[Opening EXCERPTED PASSAGE section]

I (F24) have been married to my husband (M30) for two years now and together for a total of seven years. Everything was fine up until we got married. He started asking me to sleep with other men, fall in love with another man, and say other men’s names during sex. I always told him no, but the harassment became too much and I decided to do what he asked and slept with another man (that he picked out). As soon as it was over, he started crying asking me how I could have done this to him. The very next day, he asked me to do it again.

I take full accountability for my actions and agreeing to it, but ever since then, our marriage was just never the same. I can’t hang out with friends without him accusing me of cheating. There have been a few times where I told him where I was and he followed me there to make sure I wasn’t cheating. Just for him to ask me to cheat on him again anyway?? I feel so numb.

I asked him to go to therapy, and he started to go but now he just calls himself a sex addict. Whenever he brings up cuckolding he just says “That obviously isn’t me”.

[Closing EXCERPTED PASSAGE section]
[Opening SUPPLIED INFORMATION section]

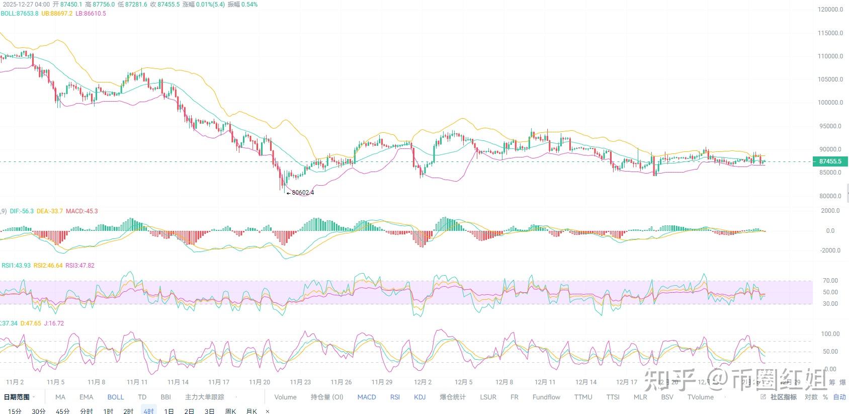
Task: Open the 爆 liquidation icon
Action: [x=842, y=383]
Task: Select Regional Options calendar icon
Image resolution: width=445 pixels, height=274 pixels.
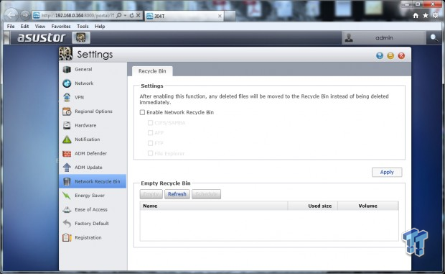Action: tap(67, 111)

[Closing SUPPLIED INFORMATION section]
[Opening SUPPLIED INFORMATION section]

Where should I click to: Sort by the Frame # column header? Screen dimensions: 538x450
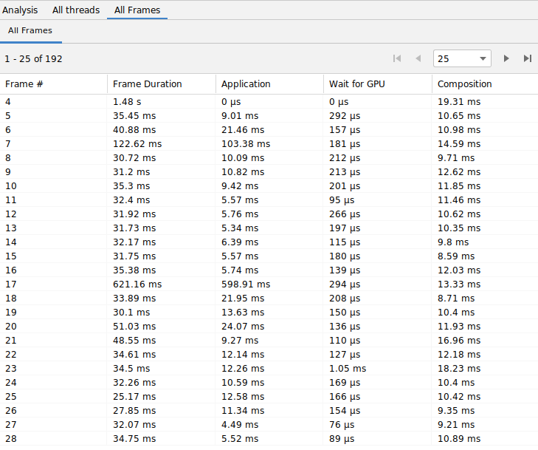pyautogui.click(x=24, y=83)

[Closing SUPPLIED INFORMATION section]
[Opening SUPPLIED INFORMATION section]

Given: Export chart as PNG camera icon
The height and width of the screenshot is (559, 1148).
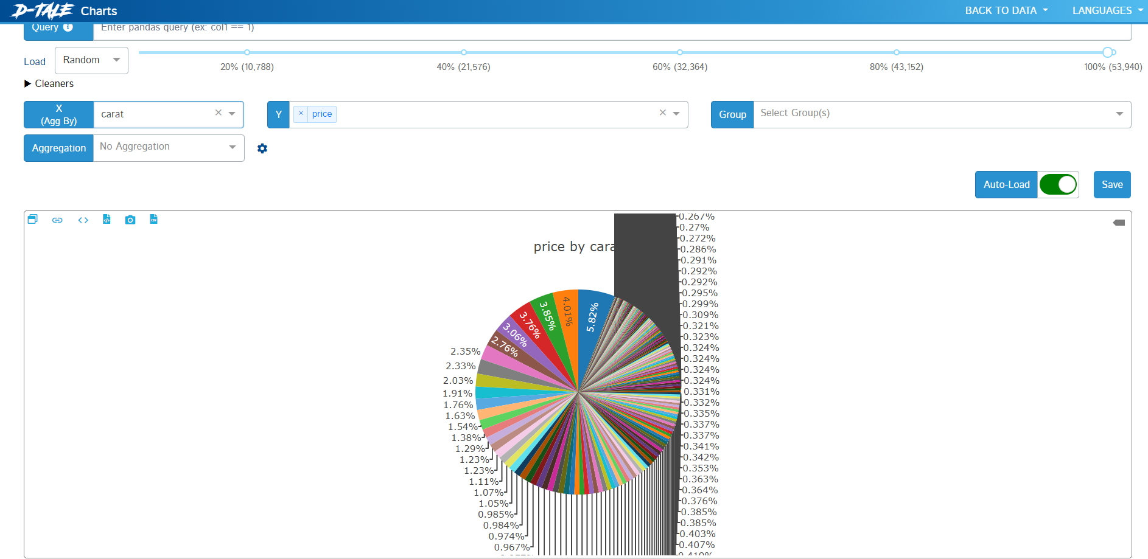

[Closing SUPPLIED INFORMATION section]

TASK GOAL
Return everything in the marriage post from "I take full" down to "feel so numb.", copied word for word.

YOUR SOLUTION
I take full accountability for my actions and agreeing to it, but ever since then, our marriage was just never the same. I can’t hang out with friends without him accusing me of cheating. There have been a few times where I told him where I was and he followed me there to make sure I wasn’t cheating. Just for him to ask me to cheat on him again anyway?? I feel so numb.